Mast-cell-based fluorescence biosensor for rapid detection of major fish allergen parvalbumin.

In this study, we developed a rat basophilic leukemia cell (RBL-2H3) fluorescence sensor to detect and identify the major fish allergen parvalbumin (PV). We constructed and transfected a CD63-enhanced green fluorescent protein (EGFP) plasmid into RBL cells through a highly efficient, lipid-mediated, DNA-transfection procedure. Stable transfectant RBL cells were then obtained for a cell fluorescence assay with confocal laser scanning microscopy. Results show that the cell surface expression of CD63 reflects degranulation, indicating that a fluorescence assay with these cells could efficiently measure the activation of antigen-stimulated transfectant cells and detect antigens with a nanogram level.
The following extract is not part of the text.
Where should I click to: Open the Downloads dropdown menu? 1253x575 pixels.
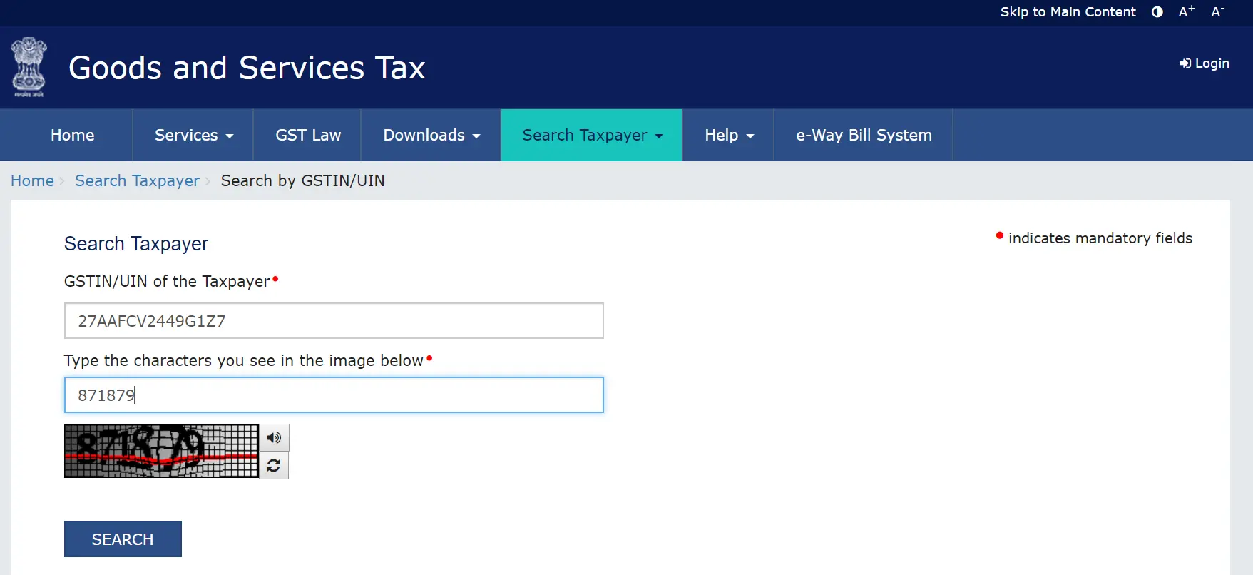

Therefore, this cell-based fluorescence biosensor technique for detecting fish PV exhibits promise for quantifying fish PV after anti-PV immunoglobulin E (IgE) stimulation. Results show that fluorescence intensities increased with purified PV concentrations from 1 to 100 ng/mL, with a detection limit of 0.35 ng/mL [relative standard deviation (RSD) of 4.5%], confirmed by β-hexosaminidase assays. These rat basophilic leukemia (RBL) mast cells transfected with the CD63-EGFP gene and responded to PV only when they were sensitized with the specific IgE antibody. This demonstrates the utility of this highly sensitive biosensor for food allergen detection and prediction.